What you should do
Each entry has to be copied exactly, with nothing missed.

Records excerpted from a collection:
================================

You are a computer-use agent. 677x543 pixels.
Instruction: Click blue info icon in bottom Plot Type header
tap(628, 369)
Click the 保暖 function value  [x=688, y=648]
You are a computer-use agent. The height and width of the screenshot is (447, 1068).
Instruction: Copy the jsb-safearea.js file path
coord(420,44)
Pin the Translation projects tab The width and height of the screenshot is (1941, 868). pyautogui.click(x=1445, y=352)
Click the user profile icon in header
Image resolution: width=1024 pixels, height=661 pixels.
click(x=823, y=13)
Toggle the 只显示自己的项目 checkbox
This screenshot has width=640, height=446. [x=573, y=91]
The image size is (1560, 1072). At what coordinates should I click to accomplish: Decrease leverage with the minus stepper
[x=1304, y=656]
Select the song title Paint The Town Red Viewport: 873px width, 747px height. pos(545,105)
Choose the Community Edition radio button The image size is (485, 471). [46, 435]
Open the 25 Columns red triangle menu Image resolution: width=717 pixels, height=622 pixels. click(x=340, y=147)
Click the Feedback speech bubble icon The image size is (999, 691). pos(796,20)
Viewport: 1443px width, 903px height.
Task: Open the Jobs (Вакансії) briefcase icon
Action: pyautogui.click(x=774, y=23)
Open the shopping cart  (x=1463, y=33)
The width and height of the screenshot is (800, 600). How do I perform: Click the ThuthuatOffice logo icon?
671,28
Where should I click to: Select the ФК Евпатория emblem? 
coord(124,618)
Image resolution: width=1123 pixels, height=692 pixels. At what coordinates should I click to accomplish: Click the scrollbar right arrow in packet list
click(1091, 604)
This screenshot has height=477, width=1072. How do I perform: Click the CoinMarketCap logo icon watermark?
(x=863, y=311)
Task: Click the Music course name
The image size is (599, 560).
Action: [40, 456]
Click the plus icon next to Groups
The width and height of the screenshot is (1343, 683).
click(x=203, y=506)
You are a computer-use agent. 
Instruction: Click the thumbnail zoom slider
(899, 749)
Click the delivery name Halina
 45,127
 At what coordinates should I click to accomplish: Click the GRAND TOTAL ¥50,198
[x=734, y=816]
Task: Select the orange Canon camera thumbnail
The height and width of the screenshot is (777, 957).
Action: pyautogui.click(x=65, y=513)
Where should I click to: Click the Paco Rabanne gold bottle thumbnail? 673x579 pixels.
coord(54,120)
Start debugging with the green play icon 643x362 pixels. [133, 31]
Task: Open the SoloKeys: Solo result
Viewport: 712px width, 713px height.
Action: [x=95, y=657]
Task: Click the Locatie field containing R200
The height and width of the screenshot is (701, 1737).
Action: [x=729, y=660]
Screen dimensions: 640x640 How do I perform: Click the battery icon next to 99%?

================================

Answer section
You are a computer-use agent. 677x543 pixels.
Instruction: Click blue info icon in bottom Plot Type header
tap(628, 369)
Click the 保暖 function value  [x=688, y=648]
You are a computer-use agent. The height and width of the screenshot is (447, 1068).
Instruction: Copy the jsb-safearea.js file path
coord(420,44)
Pin the Translation projects tab The width and height of the screenshot is (1941, 868). pyautogui.click(x=1445, y=352)
Click the user profile icon in header
Image resolution: width=1024 pixels, height=661 pixels.
click(x=823, y=13)
Toggle the 只显示自己的项目 checkbox
This screenshot has width=640, height=446. [x=573, y=91]
The image size is (1560, 1072). At what coordinates should I click to accomplish: Decrease leverage with the minus stepper
[x=1304, y=656]
Select the song title Paint The Town Red Viewport: 873px width, 747px height. pos(545,105)
Choose the Community Edition radio button The image size is (485, 471). [46, 435]
Open the 25 Columns red triangle menu Image resolution: width=717 pixels, height=622 pixels. click(x=340, y=147)
Click the Feedback speech bubble icon The image size is (999, 691). pos(796,20)
Viewport: 1443px width, 903px height.
Task: Open the Jobs (Вакансії) briefcase icon
Action: pyautogui.click(x=774, y=23)
Open the shopping cart  (x=1463, y=33)
The width and height of the screenshot is (800, 600). How do I perform: Click the ThuthuatOffice logo icon?
671,28
Where should I click to: Select the ФК Евпатория emblem? 
coord(124,618)
Image resolution: width=1123 pixels, height=692 pixels. At what coordinates should I click to accomplish: Click the scrollbar right arrow in packet list
click(1091, 604)
This screenshot has height=477, width=1072. How do I perform: Click the CoinMarketCap logo icon watermark?
(x=863, y=311)
Task: Click the Music course name
The image size is (599, 560).
Action: [40, 456]
Click the plus icon next to Groups
The width and height of the screenshot is (1343, 683).
click(x=203, y=506)
You are a computer-use agent. 
Instruction: Click the thumbnail zoom slider
(899, 749)
Click the delivery name Halina
 45,127
 At what coordinates should I click to accomplish: Click the GRAND TOTAL ¥50,198
[x=734, y=816]
Task: Select the orange Canon camera thumbnail
The height and width of the screenshot is (777, 957).
Action: pyautogui.click(x=65, y=513)
Where should I click to: Click the Paco Rabanne gold bottle thumbnail? 673x579 pixels.
coord(54,120)
Start debugging with the green play icon 643x362 pixels. [133, 31]
Task: Open the SoloKeys: Solo result
Viewport: 712px width, 713px height.
Action: [x=95, y=657]
Task: Click the Locatie field containing R200
The height and width of the screenshot is (701, 1737).
Action: [x=729, y=660]
Screen dimensions: 640x640 How do I perform: Click the battery icon next to 99%?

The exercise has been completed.